*Task description*: Could you pull out the material from the line containing "The height and width of the screenshot is (213, 378)." up to and including the line containing "coordinates (505, 188).", reproducing those lines verbatim?

*Stored rows*:
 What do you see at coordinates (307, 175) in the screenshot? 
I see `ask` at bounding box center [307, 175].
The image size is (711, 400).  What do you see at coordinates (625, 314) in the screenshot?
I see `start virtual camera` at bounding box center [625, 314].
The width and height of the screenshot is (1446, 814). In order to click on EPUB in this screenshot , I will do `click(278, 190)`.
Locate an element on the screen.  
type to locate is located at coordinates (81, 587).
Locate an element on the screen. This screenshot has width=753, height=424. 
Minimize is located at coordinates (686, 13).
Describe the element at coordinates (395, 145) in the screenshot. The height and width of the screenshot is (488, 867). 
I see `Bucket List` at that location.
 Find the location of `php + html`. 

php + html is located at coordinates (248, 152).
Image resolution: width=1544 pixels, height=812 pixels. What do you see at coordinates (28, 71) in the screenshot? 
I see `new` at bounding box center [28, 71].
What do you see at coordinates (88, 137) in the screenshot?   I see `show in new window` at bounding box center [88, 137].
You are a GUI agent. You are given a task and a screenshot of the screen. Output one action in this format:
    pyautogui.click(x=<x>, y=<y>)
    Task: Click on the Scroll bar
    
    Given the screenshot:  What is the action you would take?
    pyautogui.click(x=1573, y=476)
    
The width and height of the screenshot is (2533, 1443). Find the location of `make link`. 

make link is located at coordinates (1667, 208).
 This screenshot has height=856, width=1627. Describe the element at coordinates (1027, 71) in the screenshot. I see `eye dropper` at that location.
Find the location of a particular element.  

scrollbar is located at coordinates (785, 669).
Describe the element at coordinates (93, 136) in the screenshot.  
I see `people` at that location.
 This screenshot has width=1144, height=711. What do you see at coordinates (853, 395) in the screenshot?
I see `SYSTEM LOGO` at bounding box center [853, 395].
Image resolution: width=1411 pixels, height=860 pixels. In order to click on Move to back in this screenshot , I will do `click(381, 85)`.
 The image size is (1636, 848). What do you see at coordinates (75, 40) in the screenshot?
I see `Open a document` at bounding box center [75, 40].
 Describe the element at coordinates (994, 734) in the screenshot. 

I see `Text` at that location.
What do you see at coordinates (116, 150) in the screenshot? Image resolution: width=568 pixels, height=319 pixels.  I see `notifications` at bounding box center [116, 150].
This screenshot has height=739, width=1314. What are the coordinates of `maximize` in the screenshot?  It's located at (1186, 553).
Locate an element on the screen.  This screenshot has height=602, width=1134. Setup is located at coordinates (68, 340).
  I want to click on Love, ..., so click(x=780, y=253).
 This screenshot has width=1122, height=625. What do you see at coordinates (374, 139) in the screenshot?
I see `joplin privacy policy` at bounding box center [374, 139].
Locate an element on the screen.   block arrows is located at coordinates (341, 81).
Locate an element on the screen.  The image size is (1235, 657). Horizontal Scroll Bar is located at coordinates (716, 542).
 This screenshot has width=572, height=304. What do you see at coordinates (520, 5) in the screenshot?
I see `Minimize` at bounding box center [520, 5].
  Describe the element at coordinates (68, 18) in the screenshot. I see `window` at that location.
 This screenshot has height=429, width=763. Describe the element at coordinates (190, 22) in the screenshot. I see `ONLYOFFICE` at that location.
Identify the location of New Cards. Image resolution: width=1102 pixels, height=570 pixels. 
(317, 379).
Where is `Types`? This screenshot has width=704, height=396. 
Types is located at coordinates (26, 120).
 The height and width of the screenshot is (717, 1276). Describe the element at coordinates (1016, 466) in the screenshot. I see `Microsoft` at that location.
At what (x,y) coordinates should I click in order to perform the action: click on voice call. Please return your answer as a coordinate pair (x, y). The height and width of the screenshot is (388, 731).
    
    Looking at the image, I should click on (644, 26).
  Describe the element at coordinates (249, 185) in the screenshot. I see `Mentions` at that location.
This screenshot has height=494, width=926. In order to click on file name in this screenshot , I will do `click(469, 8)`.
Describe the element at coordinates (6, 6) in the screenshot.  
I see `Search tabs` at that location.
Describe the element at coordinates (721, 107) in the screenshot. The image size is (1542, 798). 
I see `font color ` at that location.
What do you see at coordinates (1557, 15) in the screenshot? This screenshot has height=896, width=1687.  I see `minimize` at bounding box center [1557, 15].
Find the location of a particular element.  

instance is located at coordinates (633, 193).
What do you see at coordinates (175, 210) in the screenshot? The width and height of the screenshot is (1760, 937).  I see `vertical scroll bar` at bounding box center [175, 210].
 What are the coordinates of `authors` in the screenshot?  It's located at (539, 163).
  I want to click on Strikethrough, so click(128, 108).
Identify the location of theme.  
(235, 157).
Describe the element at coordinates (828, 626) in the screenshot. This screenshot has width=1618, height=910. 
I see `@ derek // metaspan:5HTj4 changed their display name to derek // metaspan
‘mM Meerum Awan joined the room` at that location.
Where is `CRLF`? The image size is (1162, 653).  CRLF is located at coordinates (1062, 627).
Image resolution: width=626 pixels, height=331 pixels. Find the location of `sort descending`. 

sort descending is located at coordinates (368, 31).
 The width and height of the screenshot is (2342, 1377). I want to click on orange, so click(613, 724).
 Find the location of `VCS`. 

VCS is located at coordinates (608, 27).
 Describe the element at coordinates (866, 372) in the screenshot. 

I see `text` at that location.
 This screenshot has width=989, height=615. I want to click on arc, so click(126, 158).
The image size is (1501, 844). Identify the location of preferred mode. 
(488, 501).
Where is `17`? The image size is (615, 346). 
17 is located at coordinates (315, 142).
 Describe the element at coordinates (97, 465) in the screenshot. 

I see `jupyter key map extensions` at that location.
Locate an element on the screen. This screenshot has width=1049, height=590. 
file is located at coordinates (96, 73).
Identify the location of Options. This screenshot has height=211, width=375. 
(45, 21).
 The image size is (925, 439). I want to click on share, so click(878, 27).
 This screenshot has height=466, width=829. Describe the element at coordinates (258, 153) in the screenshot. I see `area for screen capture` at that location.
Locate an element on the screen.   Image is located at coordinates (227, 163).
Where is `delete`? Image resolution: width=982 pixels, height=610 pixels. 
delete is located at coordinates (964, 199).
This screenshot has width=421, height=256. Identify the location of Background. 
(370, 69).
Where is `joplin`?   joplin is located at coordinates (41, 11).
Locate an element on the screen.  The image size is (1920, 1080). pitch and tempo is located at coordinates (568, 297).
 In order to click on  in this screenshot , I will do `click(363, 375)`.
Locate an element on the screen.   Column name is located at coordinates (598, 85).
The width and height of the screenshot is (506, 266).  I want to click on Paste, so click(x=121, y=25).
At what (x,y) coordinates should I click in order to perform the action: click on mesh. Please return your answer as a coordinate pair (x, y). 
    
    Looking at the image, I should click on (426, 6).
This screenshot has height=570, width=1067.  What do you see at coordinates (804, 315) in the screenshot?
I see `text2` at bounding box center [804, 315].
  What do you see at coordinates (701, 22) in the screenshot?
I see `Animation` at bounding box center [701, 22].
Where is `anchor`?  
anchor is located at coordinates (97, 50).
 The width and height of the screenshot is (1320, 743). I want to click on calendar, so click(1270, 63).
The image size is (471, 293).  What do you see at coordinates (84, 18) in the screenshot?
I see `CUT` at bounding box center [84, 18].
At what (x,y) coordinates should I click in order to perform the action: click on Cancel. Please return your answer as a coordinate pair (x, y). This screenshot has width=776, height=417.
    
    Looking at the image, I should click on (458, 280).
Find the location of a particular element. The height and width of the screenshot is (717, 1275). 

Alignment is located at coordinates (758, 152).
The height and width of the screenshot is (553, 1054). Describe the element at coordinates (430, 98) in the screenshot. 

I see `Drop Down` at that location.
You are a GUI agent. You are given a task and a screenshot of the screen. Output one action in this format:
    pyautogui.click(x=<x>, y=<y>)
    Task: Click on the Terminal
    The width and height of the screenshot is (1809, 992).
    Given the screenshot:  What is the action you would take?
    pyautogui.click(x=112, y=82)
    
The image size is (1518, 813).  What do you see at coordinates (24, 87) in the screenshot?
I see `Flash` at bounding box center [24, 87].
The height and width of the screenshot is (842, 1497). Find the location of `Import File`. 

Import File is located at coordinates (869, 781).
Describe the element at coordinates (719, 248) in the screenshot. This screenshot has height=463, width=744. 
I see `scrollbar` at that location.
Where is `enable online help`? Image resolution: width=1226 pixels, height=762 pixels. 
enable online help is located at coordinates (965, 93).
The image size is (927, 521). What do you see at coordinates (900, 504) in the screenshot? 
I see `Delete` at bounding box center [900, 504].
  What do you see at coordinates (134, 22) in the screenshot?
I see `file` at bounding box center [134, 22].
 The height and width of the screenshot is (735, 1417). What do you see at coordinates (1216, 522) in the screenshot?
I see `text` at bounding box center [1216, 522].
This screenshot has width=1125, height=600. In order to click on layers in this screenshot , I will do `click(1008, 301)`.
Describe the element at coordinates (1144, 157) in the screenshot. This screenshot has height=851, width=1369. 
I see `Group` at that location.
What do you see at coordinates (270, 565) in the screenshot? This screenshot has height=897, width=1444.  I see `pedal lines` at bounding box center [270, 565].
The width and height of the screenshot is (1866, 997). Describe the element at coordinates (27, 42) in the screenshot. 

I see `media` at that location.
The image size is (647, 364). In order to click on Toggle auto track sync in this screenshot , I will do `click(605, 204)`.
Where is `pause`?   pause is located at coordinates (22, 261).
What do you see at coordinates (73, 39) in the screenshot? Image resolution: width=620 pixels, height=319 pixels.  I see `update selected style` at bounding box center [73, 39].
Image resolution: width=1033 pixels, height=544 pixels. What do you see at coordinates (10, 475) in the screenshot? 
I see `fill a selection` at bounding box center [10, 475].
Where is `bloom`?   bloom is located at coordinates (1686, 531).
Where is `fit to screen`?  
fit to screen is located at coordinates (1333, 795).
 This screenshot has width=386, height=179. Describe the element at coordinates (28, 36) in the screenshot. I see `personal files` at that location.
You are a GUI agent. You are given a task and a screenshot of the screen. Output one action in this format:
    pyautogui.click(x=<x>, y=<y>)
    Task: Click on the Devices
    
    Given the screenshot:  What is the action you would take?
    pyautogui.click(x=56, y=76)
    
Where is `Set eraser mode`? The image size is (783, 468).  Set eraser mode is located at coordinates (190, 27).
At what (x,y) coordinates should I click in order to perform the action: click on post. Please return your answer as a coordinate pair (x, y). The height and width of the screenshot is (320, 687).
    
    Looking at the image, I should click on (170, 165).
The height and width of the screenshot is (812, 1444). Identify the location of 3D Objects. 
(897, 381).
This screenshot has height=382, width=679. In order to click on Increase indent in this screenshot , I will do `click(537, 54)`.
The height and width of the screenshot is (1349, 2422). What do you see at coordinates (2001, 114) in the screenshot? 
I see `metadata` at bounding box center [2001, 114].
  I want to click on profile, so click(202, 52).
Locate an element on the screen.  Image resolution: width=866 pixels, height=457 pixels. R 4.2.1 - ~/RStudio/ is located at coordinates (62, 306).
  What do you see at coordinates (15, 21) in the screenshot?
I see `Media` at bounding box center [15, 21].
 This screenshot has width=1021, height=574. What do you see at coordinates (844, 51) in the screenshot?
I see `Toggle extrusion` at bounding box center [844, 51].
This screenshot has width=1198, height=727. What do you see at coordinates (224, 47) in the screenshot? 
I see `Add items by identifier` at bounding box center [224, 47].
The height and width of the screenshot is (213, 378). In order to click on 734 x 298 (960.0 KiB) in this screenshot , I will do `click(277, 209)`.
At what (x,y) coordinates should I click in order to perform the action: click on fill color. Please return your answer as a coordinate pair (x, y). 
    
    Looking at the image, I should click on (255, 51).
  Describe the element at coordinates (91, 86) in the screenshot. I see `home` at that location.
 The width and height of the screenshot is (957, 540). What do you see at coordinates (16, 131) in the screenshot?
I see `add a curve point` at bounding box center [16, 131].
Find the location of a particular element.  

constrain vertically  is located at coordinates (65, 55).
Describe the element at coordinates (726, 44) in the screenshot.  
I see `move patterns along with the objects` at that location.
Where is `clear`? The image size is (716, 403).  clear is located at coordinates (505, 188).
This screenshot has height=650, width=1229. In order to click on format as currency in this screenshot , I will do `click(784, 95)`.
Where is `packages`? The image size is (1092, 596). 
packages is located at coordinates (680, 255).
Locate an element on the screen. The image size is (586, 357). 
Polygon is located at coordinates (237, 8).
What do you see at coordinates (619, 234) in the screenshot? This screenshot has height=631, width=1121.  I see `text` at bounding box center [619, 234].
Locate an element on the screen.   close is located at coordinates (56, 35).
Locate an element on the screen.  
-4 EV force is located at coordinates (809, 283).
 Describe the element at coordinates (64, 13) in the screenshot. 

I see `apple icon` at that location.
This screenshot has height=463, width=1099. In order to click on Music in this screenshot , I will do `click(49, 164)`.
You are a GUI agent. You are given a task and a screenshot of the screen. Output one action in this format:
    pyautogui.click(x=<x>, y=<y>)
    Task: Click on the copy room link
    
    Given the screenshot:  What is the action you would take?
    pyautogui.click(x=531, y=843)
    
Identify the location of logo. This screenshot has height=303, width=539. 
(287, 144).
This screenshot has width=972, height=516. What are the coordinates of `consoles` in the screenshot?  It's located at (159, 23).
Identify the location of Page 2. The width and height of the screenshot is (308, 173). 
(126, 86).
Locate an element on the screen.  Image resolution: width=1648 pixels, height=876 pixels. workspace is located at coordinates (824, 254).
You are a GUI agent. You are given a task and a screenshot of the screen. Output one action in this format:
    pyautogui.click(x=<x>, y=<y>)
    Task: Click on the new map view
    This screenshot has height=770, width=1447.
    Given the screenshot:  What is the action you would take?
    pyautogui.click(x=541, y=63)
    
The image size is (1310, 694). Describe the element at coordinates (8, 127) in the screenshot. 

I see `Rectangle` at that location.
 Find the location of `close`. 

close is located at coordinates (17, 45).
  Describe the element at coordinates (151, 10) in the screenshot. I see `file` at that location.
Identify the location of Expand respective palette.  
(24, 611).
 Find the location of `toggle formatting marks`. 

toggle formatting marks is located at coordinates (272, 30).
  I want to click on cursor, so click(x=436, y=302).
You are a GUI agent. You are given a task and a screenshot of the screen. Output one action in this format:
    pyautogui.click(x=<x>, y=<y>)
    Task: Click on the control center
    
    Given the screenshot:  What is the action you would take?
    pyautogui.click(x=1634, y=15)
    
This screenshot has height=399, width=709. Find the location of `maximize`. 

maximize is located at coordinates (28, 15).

*Result of the task*:
The height and width of the screenshot is (213, 378). In order to click on 734 x 298 (960.0 KiB) in this screenshot , I will do `click(277, 209)`.
At what (x,y) coordinates should I click in order to perform the action: click on fill color. Please return your answer as a coordinate pair (x, y). 
    
    Looking at the image, I should click on (255, 51).
  Describe the element at coordinates (91, 86) in the screenshot. I see `home` at that location.
 The width and height of the screenshot is (957, 540). What do you see at coordinates (16, 131) in the screenshot?
I see `add a curve point` at bounding box center [16, 131].
Find the location of a particular element.  

constrain vertically  is located at coordinates (65, 55).
Describe the element at coordinates (726, 44) in the screenshot.  
I see `move patterns along with the objects` at that location.
Where is `clear`? The image size is (716, 403).  clear is located at coordinates (505, 188).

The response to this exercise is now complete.